» DOCUMENT EXCERPT
## begin
In [1]:
import numpy as np
from kgcnn.data.datasets.MD17RevisedDataset import MD17RevisedDataset

In [2]:
dataset = MD17RevisedDataset("aspirin")
print("Number of steps", len(dataset))

INFO:kgcnn.data.download:Checking and possibly downloading dataset with name MD17Revised
INFO:kgcnn.data.download:Dataset directory located at C:\Users\patri\.kgcnn\datasets
INFO:kgcnn.data.download:Dataset directory found. Done.
INFO:kgcnn.data.download:Dataset found. Done.
INFO:kgcnn.data.download:Directory for extraction exists. Done.
INFO:kgcnn.data.download:Not extracting tar File. Stopped.


Number of steps 100000


In [3]:
data = dataset[:500]
data.map_list(method="set_range", node_coordinates="coords")
data[0].keys()
## end
» TASK LIST
(A) Summarize the MD17Revised notebook excerpt in two sentences.
(B) Print the MD17Revised notebook excerpt from "INFO:kgcnn.data.download:Dataset found. Done." up to and including "data[0].keys()".
(C) Proceed with the MD17Revised notebook excerpt from the point where it stops.

» INFORMATION SUPPLIED
## begin
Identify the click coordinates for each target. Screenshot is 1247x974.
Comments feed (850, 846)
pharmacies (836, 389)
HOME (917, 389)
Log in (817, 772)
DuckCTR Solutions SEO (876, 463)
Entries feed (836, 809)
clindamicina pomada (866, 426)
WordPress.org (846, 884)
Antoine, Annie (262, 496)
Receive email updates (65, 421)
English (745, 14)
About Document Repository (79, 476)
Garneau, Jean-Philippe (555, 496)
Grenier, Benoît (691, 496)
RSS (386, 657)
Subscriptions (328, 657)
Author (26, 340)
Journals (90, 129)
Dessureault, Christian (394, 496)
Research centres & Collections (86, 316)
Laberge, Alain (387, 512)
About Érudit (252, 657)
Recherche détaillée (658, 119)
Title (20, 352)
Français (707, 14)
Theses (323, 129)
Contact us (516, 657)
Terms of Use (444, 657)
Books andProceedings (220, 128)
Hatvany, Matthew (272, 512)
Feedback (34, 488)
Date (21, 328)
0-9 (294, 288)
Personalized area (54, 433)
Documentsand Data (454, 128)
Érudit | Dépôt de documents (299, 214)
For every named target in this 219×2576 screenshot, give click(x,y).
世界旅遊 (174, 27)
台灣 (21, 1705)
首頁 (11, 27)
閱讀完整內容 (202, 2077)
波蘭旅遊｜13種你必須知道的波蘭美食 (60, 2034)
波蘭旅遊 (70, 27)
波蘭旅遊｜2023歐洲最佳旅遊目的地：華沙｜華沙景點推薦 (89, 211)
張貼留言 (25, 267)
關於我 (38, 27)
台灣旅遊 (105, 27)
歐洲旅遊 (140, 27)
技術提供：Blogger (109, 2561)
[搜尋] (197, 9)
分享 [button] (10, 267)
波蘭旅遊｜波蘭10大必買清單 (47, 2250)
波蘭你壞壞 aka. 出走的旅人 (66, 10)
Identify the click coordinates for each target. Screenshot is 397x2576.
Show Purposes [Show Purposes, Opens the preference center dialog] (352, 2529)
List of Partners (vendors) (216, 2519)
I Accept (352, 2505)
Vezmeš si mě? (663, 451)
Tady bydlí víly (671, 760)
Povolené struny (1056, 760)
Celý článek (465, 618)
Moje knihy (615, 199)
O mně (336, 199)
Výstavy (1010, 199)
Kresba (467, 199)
## end
» EXERCISE ANSWERS
(A) The notebook imports numpy and the MD17RevisedDataset class from kgcnn, loads the "aspirin" dataset, and prints that it has 100000 steps. The log shows that the dataset was already found locally and the tar file was not extracted, and the code then takes the first 500 items, maps "set_range" with node_coordinates set to "coords", and shows the keys of the first item.

(B)
INFO:kgcnn.data.download:Dataset found. Done.
INFO:kgcnn.data.download:Directory for extraction exists. Done.
INFO:kgcnn.data.download:Not extracting tar File. Stopped.


Number of steps 100000


In [3]:
data = dataset[:500]
data.map_list(method="set_range", node_coordinates="coords")
data[0].keys()

(C)
dict_keys(['coords', 'energies', 'forces', 'old_indices', 'old_energies', 'old_forces', 'nuclear_charges', 'range_indices', 'range_attributes'])

In [4]:
eng = np.expand_dims(data.get("energies"), axis=-1)
eng.shape, eng[:3]

((500, 1),
 array([[-406276.78237402],
        [-406272.40203419],
        [-406282.16488753]]))

In [5]:
forces = data.tensor({"name": "forces", "ragged": True, "shape": (None, 3)})
atoms = data.get("nuclear_charges")
forces.shape

TensorShape([500, None, 3])

In [6]:
from kgcnn.scaler.force import EnergyForceExtensiveScaler
scaler = EnergyForceExtensiveScaler(standardize_coordinates=False, standardize_scale=False)  # For testing no scale.
_, eng, _ = scaler.fit_transform(X=None, y=eng, force=forces, atomic_number=atoms)
eng[:3]

array([[-2.12796113],
       [ 2.25237869],
       [-7.51047464]])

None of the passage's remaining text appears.